*** Opening of Data for analysis ***

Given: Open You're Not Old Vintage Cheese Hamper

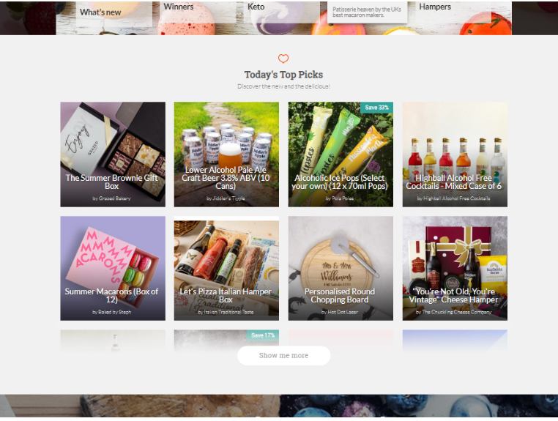Looking at the screenshot, I should 455,268.
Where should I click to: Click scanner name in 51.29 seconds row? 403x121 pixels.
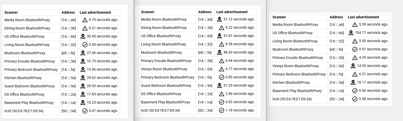point(166,86)
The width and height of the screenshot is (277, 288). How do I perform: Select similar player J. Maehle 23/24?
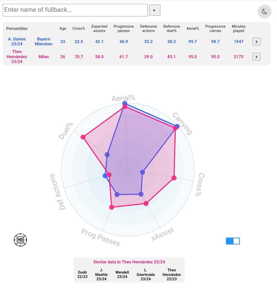pyautogui.click(x=101, y=274)
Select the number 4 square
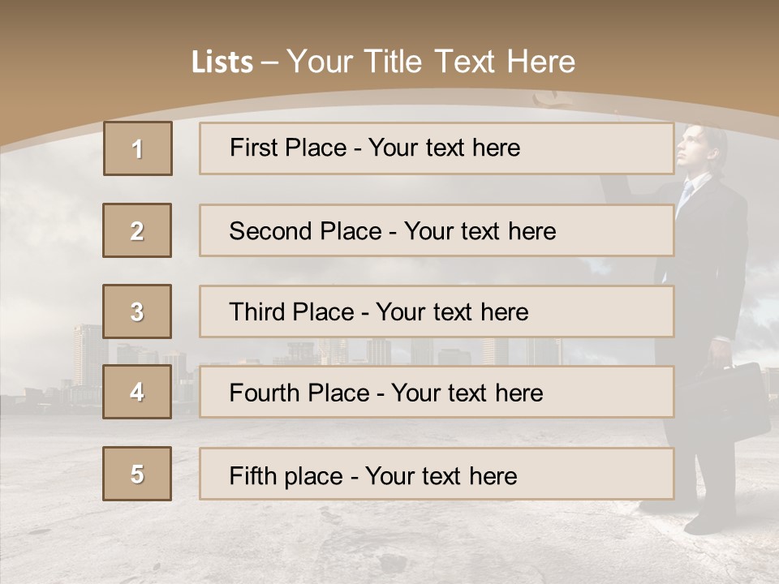 click(137, 392)
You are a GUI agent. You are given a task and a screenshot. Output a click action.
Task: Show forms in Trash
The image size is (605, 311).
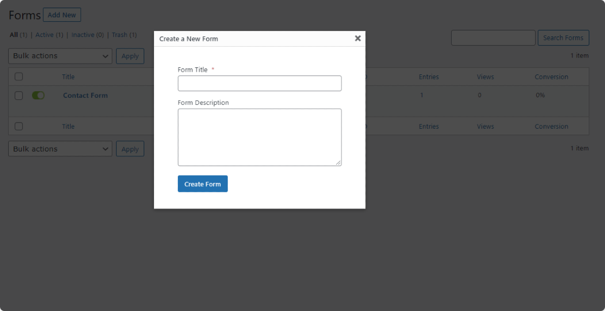pos(119,35)
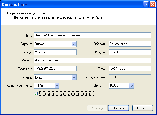Screen dimensions: 157x115
Task: Focus the Адрес address field
Action: point(92,60)
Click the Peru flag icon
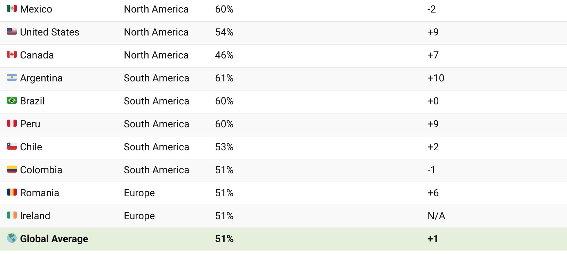Viewport: 567px width, 254px height. tap(12, 123)
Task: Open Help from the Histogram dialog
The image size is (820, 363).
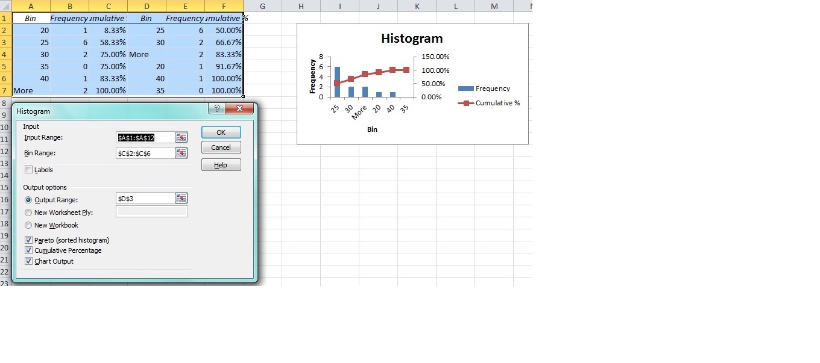Action: click(221, 165)
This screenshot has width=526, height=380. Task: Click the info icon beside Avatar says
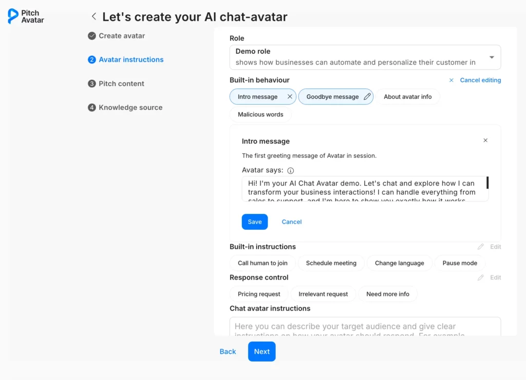pos(290,171)

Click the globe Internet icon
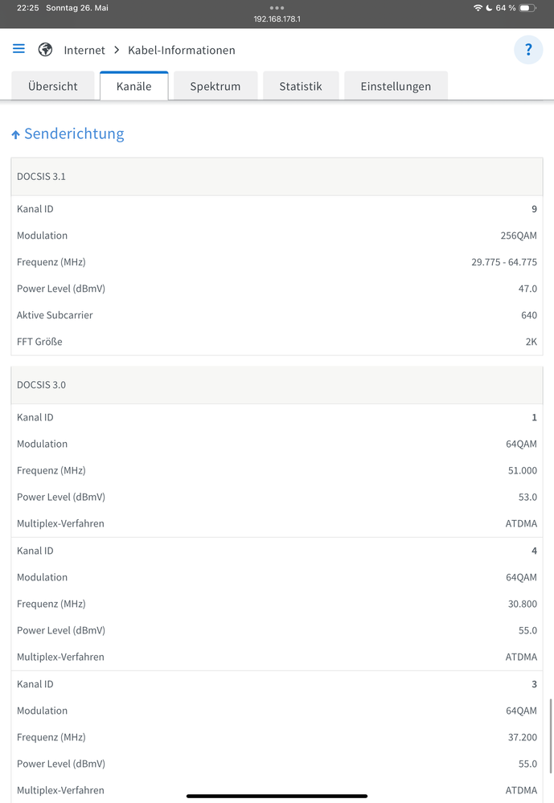46,50
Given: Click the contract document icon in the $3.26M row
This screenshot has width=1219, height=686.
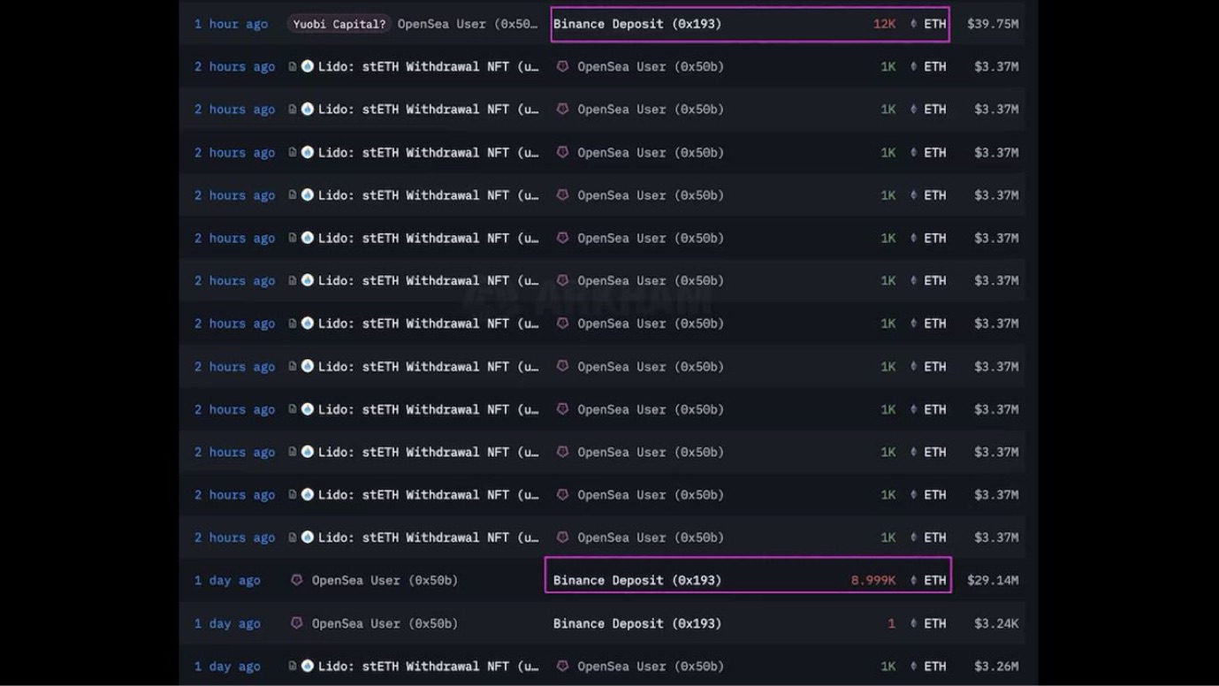Looking at the screenshot, I should (x=293, y=667).
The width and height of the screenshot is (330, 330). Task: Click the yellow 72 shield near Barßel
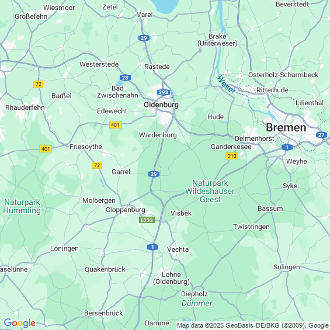click(39, 84)
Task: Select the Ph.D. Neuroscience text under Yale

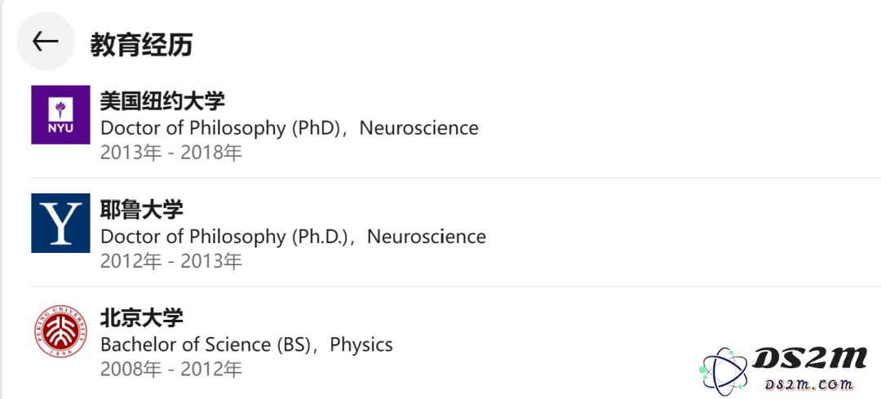Action: point(294,237)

*** Close of Data for analysis ***

Pictures stay out. Copy exactly, and only, the lines from the one containing "You are a GUI" through the end of the data.

■ Final answer ■
You are a GUI agent. You are given a task and a screenshot. Output a click action.
Task: Show forms in Trash
The image size is (605, 311).
pos(119,35)
Screen dimensions: 157x115
Task: Focus the Адрес address field
Action: point(92,60)
Click the Peru flag icon
Viewport: 567px width, 254px height. tap(12, 123)
Task: Open Help from the Histogram dialog
The image size is (820, 363).
Action: click(221, 165)
This screenshot has width=526, height=380. Task: Click the info icon beside Avatar says
pos(290,171)

Click the globe Internet icon
46,50
Given: Click the contract document icon in the $3.26M row
This screenshot has width=1219, height=686.
Looking at the screenshot, I should (x=293, y=667).
The width and height of the screenshot is (330, 330). Task: Click the yellow 72 shield near Barßel
click(39, 84)
Task: Select the Ph.D. Neuroscience text under Yale

Action: point(294,237)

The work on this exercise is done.